Given task —
Copy out every line in the records below that contains the word "Viewport".

Material to process —
● ● ● ● ● ● ●

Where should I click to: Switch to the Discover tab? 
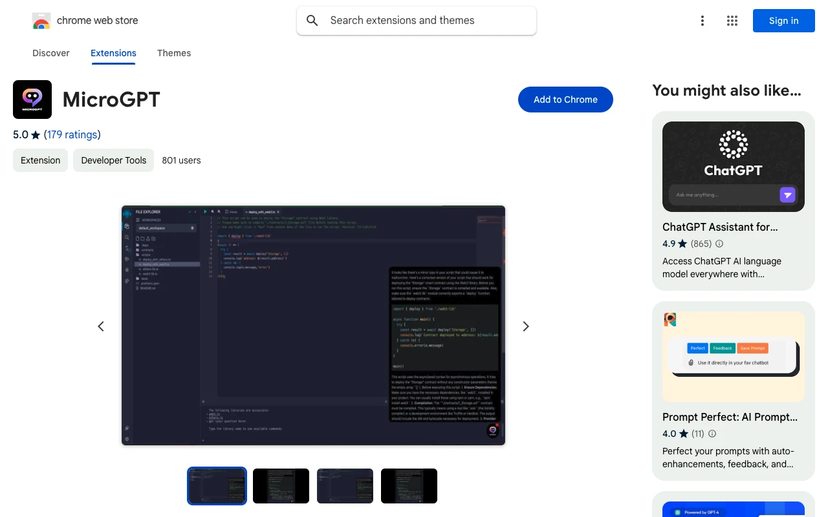pos(51,53)
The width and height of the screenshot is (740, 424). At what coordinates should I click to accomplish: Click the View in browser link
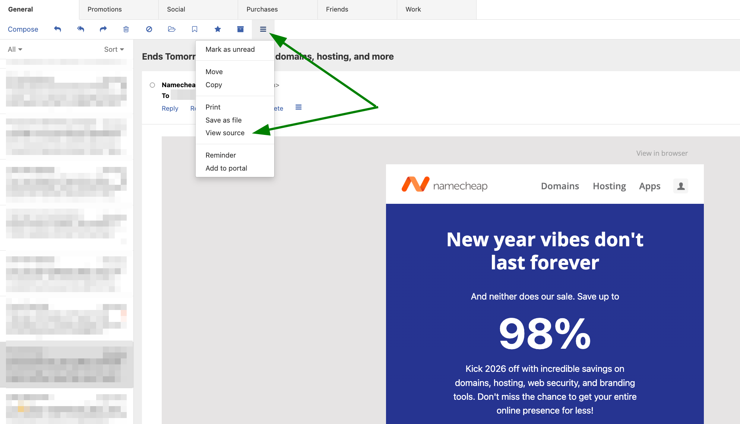(x=662, y=153)
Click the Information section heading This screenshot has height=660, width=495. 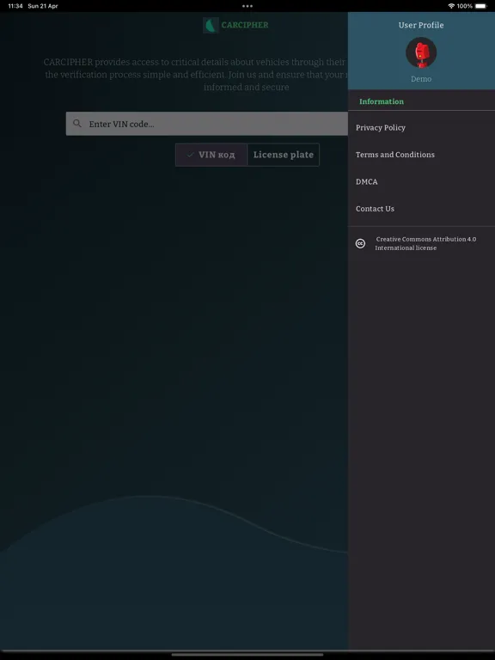(x=382, y=101)
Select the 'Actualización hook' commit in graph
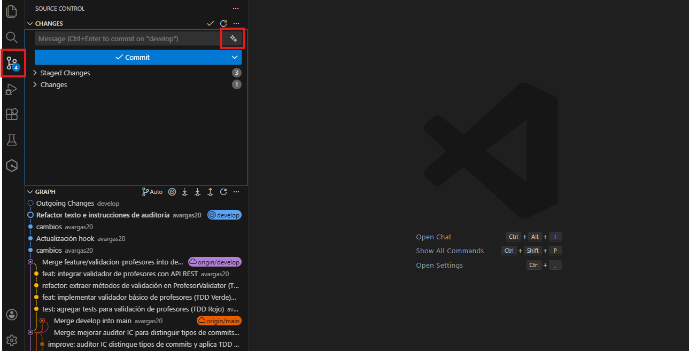Screen dimensions: 689x351 [x=65, y=238]

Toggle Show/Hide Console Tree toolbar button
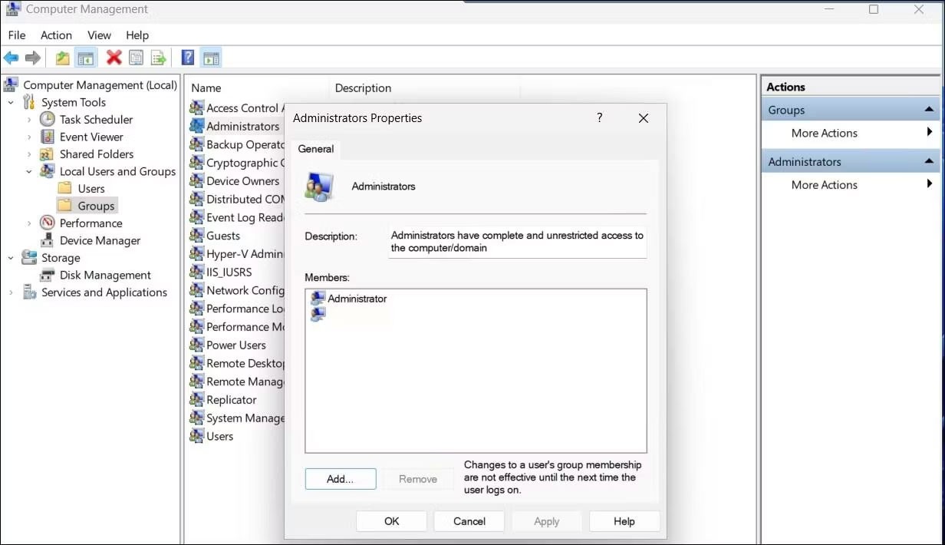click(86, 58)
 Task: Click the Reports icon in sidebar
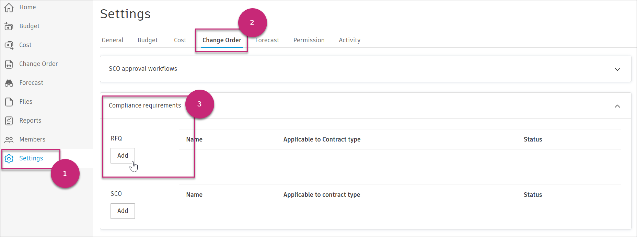pos(9,121)
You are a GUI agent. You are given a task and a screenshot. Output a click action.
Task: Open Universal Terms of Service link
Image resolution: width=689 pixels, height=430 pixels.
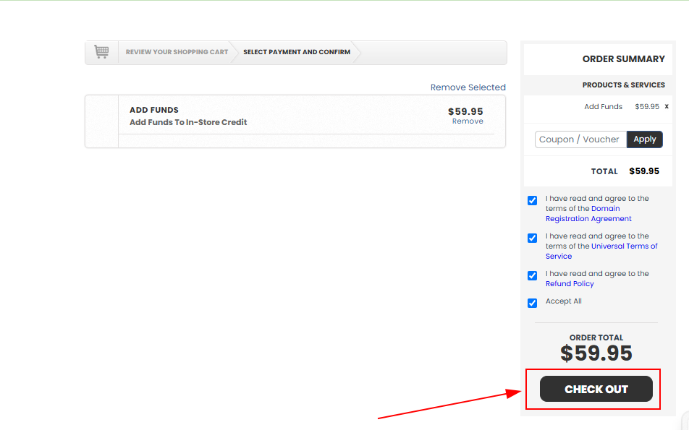pos(601,251)
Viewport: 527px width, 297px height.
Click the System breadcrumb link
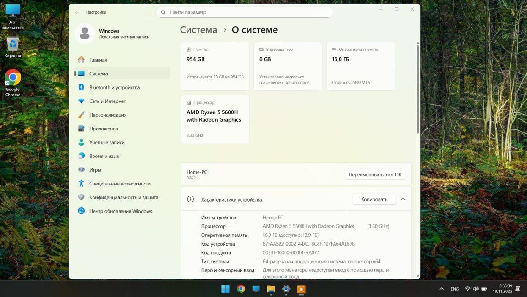(198, 30)
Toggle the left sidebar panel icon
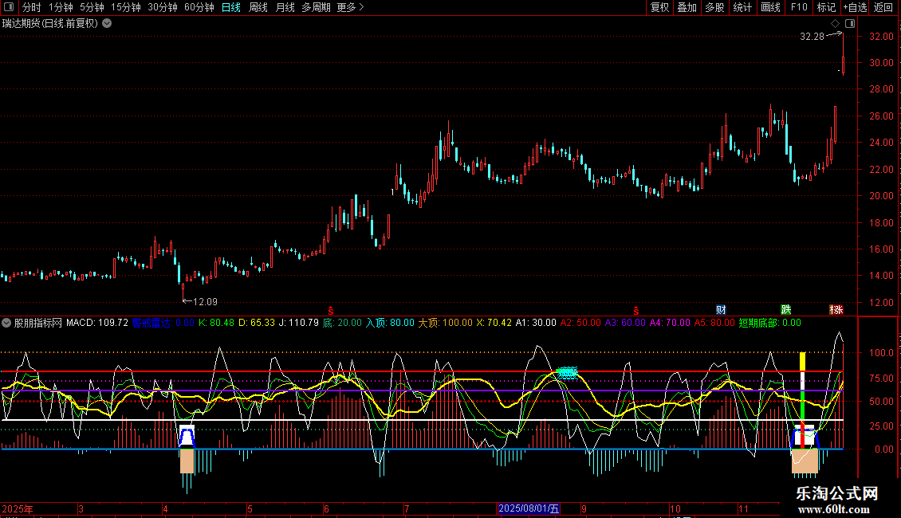901x518 pixels. (x=10, y=8)
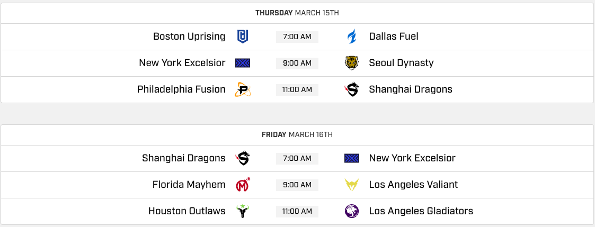Select the Florida Mayhem bomb logo
595x227 pixels.
click(243, 184)
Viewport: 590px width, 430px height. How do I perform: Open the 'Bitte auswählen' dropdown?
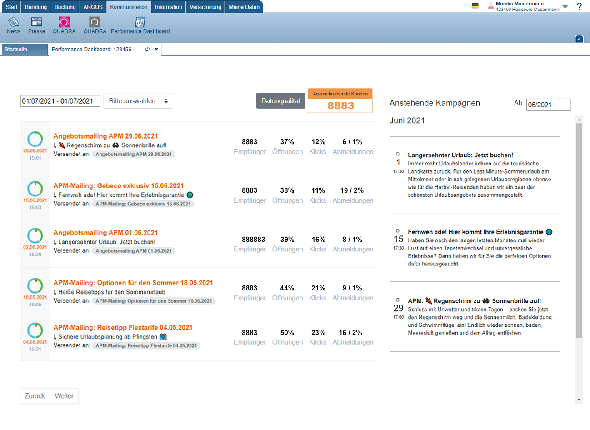coord(138,101)
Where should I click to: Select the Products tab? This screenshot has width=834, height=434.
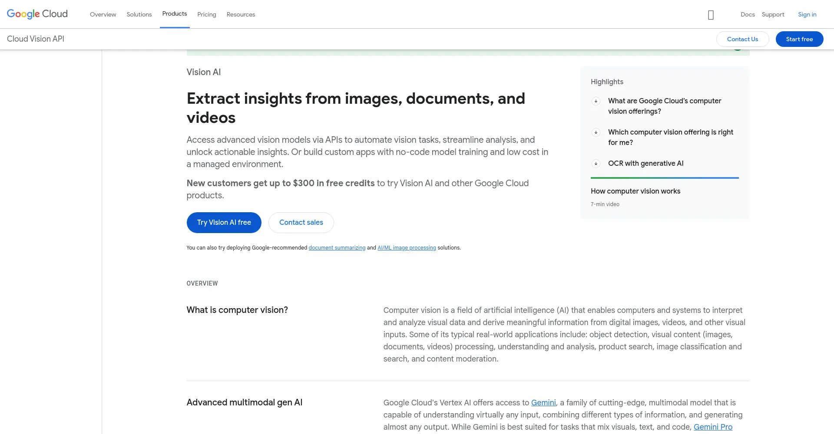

● ● ● ● ● ● ●

Solution to the exercise —
Viewport: 527px width, 297px height.
Viewport: 590px width, 430px height. How do I perform: Open the 'Bitte auswählen' dropdown?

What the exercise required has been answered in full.